(Available data):
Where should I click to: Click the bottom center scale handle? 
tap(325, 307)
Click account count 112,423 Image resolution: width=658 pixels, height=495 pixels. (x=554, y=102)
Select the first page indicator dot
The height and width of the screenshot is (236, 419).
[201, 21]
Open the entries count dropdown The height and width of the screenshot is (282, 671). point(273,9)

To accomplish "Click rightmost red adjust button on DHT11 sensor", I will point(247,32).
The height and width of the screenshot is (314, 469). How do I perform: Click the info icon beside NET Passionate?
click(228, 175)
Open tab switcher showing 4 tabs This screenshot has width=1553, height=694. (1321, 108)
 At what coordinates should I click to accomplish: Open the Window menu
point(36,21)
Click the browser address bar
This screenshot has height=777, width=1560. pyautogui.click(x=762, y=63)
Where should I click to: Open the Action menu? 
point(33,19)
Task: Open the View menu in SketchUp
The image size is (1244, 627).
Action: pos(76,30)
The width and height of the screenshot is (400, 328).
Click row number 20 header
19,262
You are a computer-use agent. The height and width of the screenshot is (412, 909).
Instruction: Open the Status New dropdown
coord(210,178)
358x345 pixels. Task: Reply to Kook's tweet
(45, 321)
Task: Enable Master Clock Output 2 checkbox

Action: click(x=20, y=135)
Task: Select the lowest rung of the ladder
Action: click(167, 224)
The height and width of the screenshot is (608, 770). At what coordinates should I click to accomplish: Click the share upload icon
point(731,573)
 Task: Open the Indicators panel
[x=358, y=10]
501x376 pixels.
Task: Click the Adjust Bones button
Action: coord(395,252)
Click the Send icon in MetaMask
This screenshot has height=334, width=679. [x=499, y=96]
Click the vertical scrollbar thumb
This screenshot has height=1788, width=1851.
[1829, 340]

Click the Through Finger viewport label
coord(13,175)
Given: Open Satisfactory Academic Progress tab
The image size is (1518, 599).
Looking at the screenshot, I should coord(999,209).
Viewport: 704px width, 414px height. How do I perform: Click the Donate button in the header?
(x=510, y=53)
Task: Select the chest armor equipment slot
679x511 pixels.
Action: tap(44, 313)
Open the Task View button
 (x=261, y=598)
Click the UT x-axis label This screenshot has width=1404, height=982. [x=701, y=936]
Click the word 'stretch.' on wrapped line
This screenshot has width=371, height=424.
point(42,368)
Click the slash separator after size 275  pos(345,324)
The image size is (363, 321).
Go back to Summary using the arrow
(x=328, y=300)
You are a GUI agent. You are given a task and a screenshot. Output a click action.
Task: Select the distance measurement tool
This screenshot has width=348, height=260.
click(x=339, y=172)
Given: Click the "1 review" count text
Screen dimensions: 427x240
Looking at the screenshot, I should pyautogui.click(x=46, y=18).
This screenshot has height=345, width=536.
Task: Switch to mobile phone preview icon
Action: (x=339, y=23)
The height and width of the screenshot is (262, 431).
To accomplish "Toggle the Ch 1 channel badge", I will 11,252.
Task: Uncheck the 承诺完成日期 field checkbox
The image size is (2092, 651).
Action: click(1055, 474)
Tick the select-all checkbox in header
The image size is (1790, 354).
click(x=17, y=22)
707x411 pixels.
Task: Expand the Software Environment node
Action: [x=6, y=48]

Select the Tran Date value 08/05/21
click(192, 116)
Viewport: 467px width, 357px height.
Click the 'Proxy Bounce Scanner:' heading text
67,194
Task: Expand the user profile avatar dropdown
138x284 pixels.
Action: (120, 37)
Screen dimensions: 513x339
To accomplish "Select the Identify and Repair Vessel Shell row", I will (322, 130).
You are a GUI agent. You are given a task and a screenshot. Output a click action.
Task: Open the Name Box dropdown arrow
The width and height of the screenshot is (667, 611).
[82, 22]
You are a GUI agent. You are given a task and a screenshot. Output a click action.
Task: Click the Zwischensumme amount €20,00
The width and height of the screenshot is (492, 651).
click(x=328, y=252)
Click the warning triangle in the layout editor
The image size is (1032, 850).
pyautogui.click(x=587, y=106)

(Action item):
Using the entries shown above, reproduce verbatim the lines from the line bearing "Task: Select the distance measurement tool" to the line bearing "Given: Click the", inclusive.

(Task output):
Task: Select the distance measurement tool
This screenshot has width=348, height=260.
click(x=339, y=172)
Given: Click the "1 review" count text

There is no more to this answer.